[PROBLEMS AND TASKS]
A. From the shop safety thread, extract the passage that begins at the words "## exelectrician (Oct" and stops after "learning from this.".
B. In the shop safety thread, what habit did EEngineer's father and grandfather impress on him?

Very thankful it ended as it did. Could have been gnarly.


----------



## helluvawreck (Jul 21, 2010)

I studied engineering in school but what I am most proud of is being a Jack of all trades and Master of none. You might say that I'm just a shade tree mechanic if the truth be told.

helluvawreck aka Charles
http://woodworkingexpo.wordpress.com


----------



## exelectrician (Oct 3, 2011)

Just think the blade could have sucked in somthing made of metal and totaled the saw blade and bent the shaft.


----------



## Fishinbo (Jun 11, 2012)

In the world of safety, there are no professions chosen. We are all learning from this.


----------



## MJCD (Nov 28, 2011)

I have two curious grandchildren in the house. They 'know' not to touch anything in the shop - for as much as I'm careful to lock-up tight at night, they still find ways to get in, or come up from behind.

When I wired the shop, I placed two switches between a user and the equipment being 'ON'; in this manner, they would have to be my size (6' 6") AND know where the first switch is before they could inadvertantly power-on a miter saw, table saw, RT, bandsaw, ...

MJCD


----------



## kizerpea (Dec 2, 2011)

+1 the stool for dummies…


----------



## Sylvain (Jul 23, 2011)

I agree that this guy should not have touched the equipment.
I suppose you mean this type of switch :









On the other side those paddle switch should not exist, they are confusing. Never seen this kind of switch in my country, I guess they are forbidden here.
Those are real paddle switches:









Furthermore, this kind of equipment should be protected against inadvertent restart after a power failure.
two buttons [red and green] and a relay in a small box; the added cost is minimal.

Sorry for the large pictures.


----------



## EEngineer (Jul 4, 2008)

One of the habits impressed on me by my father and grandfather was to always crank the blade down below the table when cutting was done. As for unpowering everything in the shop until it needs to be used - are you nuts? I just rewired my garage so that I didn't have to do that kind of thing with an ext6ension cord!


----------

[DATASET EXTRACT]
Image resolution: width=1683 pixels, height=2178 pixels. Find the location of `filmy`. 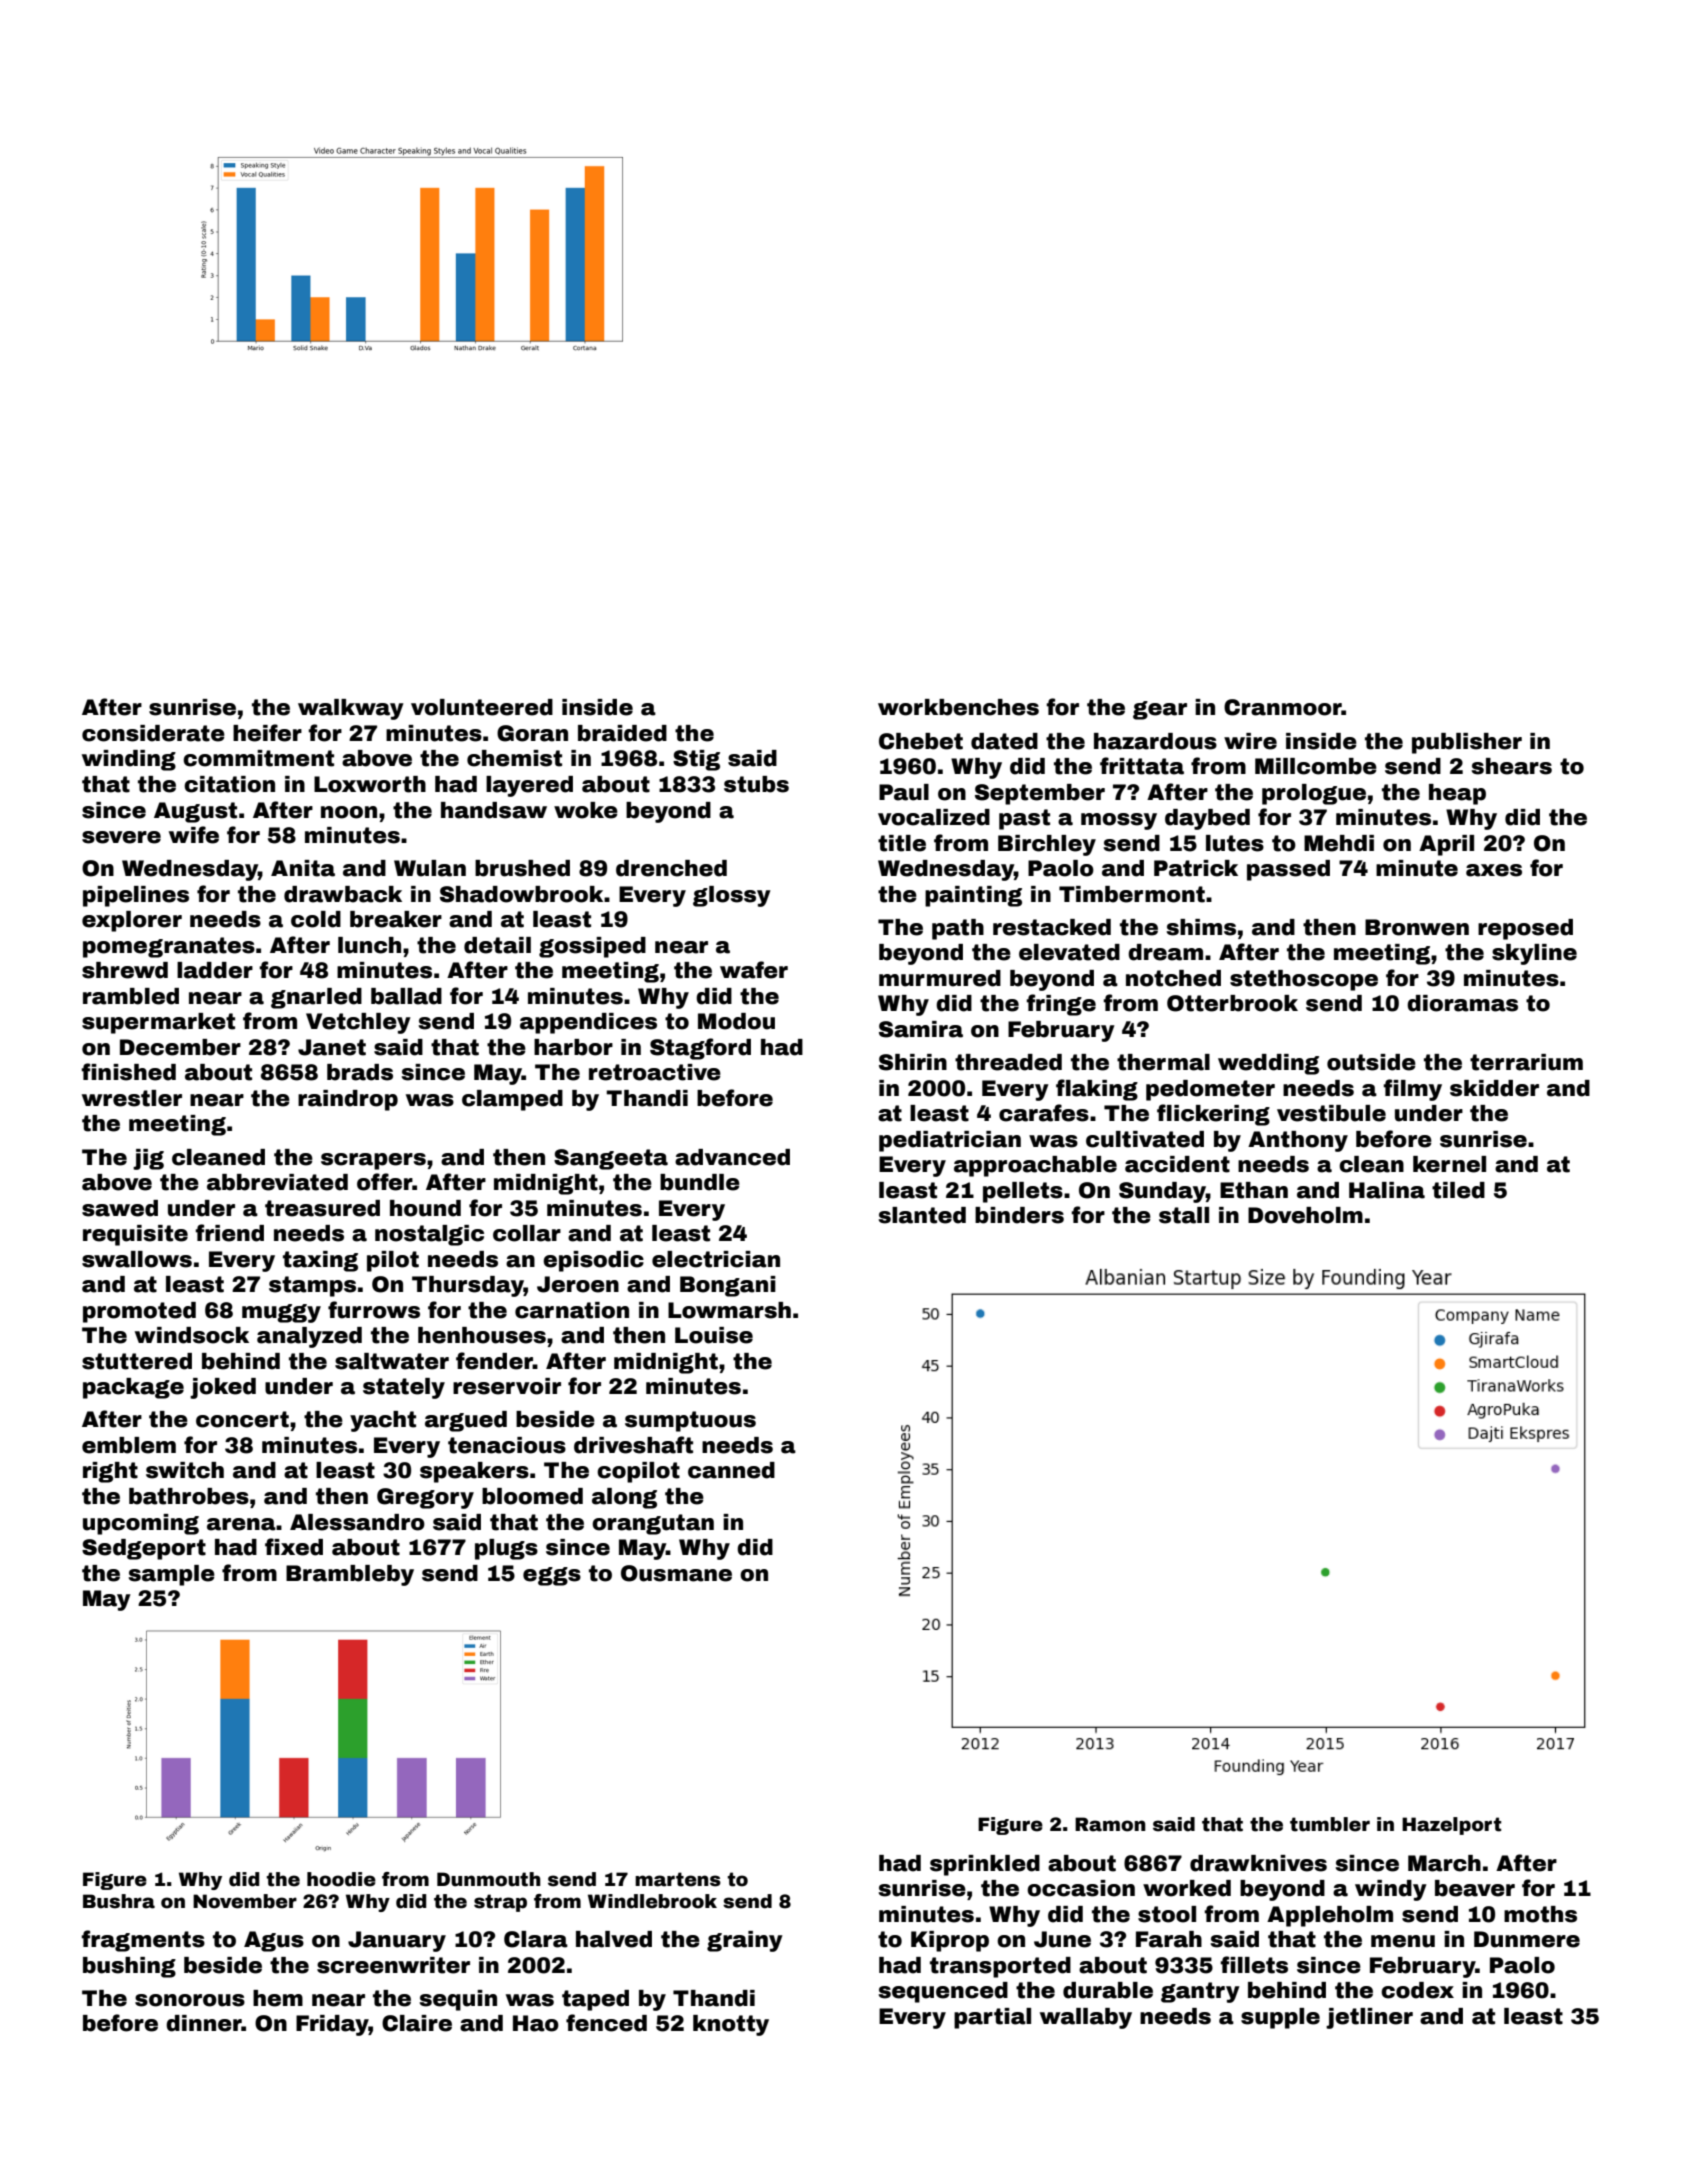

[RESPONSES IN ORDER]
A.
## exelectrician (Oct 3, 2011)

Just think the blade could have sucked in somthing made of metal and totaled the saw blade and bent the shaft.


----------



## Fishinbo (Jun 11, 2012)

In the world of safety, there are no professions chosen. We are all learning from this.

B. To always crank the blade down below the table when cutting was done.